╭─ RECORDS FOR THE TASK
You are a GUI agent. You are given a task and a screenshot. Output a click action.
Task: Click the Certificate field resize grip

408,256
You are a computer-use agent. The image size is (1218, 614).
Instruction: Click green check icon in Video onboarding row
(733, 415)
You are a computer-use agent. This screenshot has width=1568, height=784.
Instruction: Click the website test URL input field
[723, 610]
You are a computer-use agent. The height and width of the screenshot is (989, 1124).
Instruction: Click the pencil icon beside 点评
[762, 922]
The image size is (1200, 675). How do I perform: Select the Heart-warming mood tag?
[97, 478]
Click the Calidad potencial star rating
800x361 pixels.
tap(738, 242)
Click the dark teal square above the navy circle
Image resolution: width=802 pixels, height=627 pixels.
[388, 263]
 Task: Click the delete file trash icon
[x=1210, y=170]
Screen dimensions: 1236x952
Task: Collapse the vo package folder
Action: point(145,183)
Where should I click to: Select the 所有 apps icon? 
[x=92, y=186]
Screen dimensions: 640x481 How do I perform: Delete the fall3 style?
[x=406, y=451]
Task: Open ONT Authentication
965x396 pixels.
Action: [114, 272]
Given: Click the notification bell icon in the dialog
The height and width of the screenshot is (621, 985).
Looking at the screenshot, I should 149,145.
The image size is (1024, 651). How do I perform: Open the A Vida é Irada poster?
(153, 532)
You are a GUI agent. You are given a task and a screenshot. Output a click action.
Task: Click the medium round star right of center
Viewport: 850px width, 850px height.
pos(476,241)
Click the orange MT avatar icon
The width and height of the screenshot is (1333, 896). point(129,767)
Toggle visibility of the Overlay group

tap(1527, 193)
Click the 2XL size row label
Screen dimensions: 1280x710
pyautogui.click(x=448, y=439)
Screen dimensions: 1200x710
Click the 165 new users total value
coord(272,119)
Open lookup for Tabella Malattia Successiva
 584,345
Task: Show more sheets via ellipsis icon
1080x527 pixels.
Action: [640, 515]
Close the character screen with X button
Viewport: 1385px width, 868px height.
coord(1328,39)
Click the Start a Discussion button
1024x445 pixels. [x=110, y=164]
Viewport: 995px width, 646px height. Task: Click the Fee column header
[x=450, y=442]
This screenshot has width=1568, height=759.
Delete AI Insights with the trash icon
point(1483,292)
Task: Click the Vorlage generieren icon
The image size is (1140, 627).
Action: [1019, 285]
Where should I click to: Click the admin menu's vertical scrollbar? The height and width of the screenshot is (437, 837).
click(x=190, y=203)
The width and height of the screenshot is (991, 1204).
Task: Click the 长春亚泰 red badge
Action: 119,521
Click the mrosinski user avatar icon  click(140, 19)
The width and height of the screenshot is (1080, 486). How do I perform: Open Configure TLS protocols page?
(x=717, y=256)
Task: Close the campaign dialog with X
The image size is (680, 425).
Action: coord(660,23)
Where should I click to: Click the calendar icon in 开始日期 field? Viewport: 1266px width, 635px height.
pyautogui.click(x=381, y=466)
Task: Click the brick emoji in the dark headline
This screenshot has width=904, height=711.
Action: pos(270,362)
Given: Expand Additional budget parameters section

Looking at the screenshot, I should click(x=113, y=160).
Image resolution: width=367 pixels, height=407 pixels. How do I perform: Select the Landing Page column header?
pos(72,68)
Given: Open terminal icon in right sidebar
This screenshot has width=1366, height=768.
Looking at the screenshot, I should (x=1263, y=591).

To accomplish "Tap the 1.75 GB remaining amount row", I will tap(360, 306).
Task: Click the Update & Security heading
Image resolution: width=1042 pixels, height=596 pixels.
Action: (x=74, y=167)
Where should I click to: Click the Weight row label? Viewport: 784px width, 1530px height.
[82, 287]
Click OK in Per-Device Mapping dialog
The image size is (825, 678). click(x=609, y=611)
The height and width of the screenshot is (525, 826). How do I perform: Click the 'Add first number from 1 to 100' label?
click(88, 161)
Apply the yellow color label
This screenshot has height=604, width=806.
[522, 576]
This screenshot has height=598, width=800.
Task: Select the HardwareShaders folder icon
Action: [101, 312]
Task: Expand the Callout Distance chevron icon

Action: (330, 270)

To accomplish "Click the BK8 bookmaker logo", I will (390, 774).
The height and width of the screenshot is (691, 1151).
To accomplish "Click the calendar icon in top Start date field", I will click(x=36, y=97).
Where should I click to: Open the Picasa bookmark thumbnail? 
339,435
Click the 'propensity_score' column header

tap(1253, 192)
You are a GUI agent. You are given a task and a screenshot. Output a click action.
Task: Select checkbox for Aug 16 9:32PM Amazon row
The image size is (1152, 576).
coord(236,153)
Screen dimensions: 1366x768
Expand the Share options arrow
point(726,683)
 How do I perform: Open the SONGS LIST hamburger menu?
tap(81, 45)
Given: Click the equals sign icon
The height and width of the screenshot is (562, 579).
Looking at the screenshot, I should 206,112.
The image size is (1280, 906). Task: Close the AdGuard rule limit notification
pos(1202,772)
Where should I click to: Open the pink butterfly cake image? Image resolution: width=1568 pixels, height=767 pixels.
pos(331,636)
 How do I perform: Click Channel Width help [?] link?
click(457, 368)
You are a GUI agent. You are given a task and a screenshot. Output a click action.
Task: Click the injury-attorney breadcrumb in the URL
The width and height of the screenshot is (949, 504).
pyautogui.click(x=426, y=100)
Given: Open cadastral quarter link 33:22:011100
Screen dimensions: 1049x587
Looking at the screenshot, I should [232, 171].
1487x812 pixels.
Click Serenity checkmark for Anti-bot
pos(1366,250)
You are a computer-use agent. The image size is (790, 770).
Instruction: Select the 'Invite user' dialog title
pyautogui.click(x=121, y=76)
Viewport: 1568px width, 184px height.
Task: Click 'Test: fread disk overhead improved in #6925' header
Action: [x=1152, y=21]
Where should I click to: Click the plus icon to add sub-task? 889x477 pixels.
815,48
╰─
*THE TASK*. From the first line through the last, repeat the entries exactly.

*THE COMPLETED TASK*.
You are a GUI agent. You are given a task and a screenshot. Output a click action.
Task: Click the Certificate field resize grip

408,256
You are a computer-use agent. The image size is (1218, 614).
Instruction: Click green check icon in Video onboarding row
(733, 415)
You are a computer-use agent. This screenshot has width=1568, height=784.
Instruction: Click the website test URL input field
[723, 610]
You are a computer-use agent. The height and width of the screenshot is (989, 1124).
Instruction: Click the pencil icon beside 点评
[762, 922]
The image size is (1200, 675). How do I perform: Select the Heart-warming mood tag?
[97, 478]
Click the Calidad potencial star rating
800x361 pixels.
tap(738, 242)
Click the dark teal square above the navy circle
Image resolution: width=802 pixels, height=627 pixels.
[388, 263]
 Task: Click the delete file trash icon
[x=1210, y=170]
Screen dimensions: 1236x952
Task: Collapse the vo package folder
Action: point(145,183)
Where should I click to: Select the 所有 apps icon? 
[x=92, y=186]
Screen dimensions: 640x481 How do I perform: Delete the fall3 style?
[x=406, y=451]
Task: Open ONT Authentication
965x396 pixels.
Action: [114, 272]
Given: Click the notification bell icon in the dialog
The height and width of the screenshot is (621, 985).
Looking at the screenshot, I should 149,145.
The image size is (1024, 651). How do I perform: Open the A Vida é Irada poster?
(153, 532)
You are a GUI agent. You are given a task and a screenshot. Output a click action.
Task: Click the medium round star right of center
Viewport: 850px width, 850px height.
pos(476,241)
Click the orange MT avatar icon
The width and height of the screenshot is (1333, 896). point(129,767)
Toggle visibility of the Overlay group

tap(1527, 193)
Click the 2XL size row label
Screen dimensions: 1280x710
pyautogui.click(x=448, y=439)
Screen dimensions: 1200x710
Click the 165 new users total value
coord(272,119)
Open lookup for Tabella Malattia Successiva
 584,345
Task: Show more sheets via ellipsis icon
1080x527 pixels.
Action: [640, 515]
Close the character screen with X button
Viewport: 1385px width, 868px height.
coord(1328,39)
Click the Start a Discussion button
1024x445 pixels. [x=110, y=164]
Viewport: 995px width, 646px height. Task: Click the Fee column header
[x=450, y=442]
This screenshot has width=1568, height=759.
Delete AI Insights with the trash icon
point(1483,292)
Task: Click the Vorlage generieren icon
The image size is (1140, 627).
Action: [1019, 285]
Where should I click to: Click the admin menu's vertical scrollbar? The height and width of the screenshot is (437, 837).
click(x=190, y=203)
The width and height of the screenshot is (991, 1204).
Task: Click the 长春亚泰 red badge
Action: 119,521
Click the mrosinski user avatar icon  click(140, 19)
The width and height of the screenshot is (1080, 486). How do I perform: Open Configure TLS protocols page?
(x=717, y=256)
Task: Close the campaign dialog with X
The image size is (680, 425).
Action: coord(660,23)
Where should I click to: Click the calendar icon in 开始日期 field? Viewport: 1266px width, 635px height.
pyautogui.click(x=381, y=466)
Task: Click the brick emoji in the dark headline
This screenshot has width=904, height=711.
Action: pos(270,362)
Given: Expand Additional budget parameters section

Looking at the screenshot, I should click(x=113, y=160).
Image resolution: width=367 pixels, height=407 pixels. How do I perform: Select the Landing Page column header?
pos(72,68)
Given: Open terminal icon in right sidebar
This screenshot has width=1366, height=768.
Looking at the screenshot, I should (x=1263, y=591).

To accomplish "Tap the 1.75 GB remaining amount row", I will tap(360, 306).
Task: Click the Update & Security heading
Image resolution: width=1042 pixels, height=596 pixels.
Action: (x=74, y=167)
Where should I click to: Click the Weight row label? Viewport: 784px width, 1530px height.
[82, 287]
Click OK in Per-Device Mapping dialog
The image size is (825, 678). click(x=609, y=611)
The height and width of the screenshot is (525, 826). How do I perform: Click the 'Add first number from 1 to 100' label?
click(88, 161)
Apply the yellow color label
This screenshot has height=604, width=806.
[522, 576]
This screenshot has height=598, width=800.
Task: Select the HardwareShaders folder icon
Action: [101, 312]
Task: Expand the Callout Distance chevron icon

Action: (330, 270)

To accomplish "Click the BK8 bookmaker logo", I will (390, 774).
The height and width of the screenshot is (691, 1151).
To accomplish "Click the calendar icon in top Start date field", I will click(x=36, y=97).
Where should I click to: Open the Picasa bookmark thumbnail? 
339,435
Click the 'propensity_score' column header

tap(1253, 192)
You are a GUI agent. You are given a task and a screenshot. Output a click action.
Task: Select checkbox for Aug 16 9:32PM Amazon row
The image size is (1152, 576).
coord(236,153)
Screen dimensions: 1366x768
Expand the Share options arrow
point(726,683)
 How do I perform: Open the SONGS LIST hamburger menu?
tap(81, 45)
Given: Click the equals sign icon
The height and width of the screenshot is (562, 579).
Looking at the screenshot, I should 206,112.
The image size is (1280, 906). Task: Close the AdGuard rule limit notification
pos(1202,772)
Where should I click to: Open the pink butterfly cake image? Image resolution: width=1568 pixels, height=767 pixels.
pos(331,636)
 How do I perform: Click Channel Width help [?] link?
click(457, 368)
You are a GUI agent. You are given a task and a screenshot. Output a click action.
Task: Click the injury-attorney breadcrumb in the URL
The width and height of the screenshot is (949, 504).
pyautogui.click(x=426, y=100)
Given: Open cadastral quarter link 33:22:011100
Screen dimensions: 1049x587
Looking at the screenshot, I should [232, 171].
1487x812 pixels.
Click Serenity checkmark for Anti-bot
pos(1366,250)
You are a computer-use agent. The image size is (790, 770).
Instruction: Select the 'Invite user' dialog title
pyautogui.click(x=121, y=76)
Viewport: 1568px width, 184px height.
Task: Click 'Test: fread disk overhead improved in #6925' header
Action: [x=1152, y=21]
Where should I click to: Click the plus icon to add sub-task? 889x477 pixels.
815,48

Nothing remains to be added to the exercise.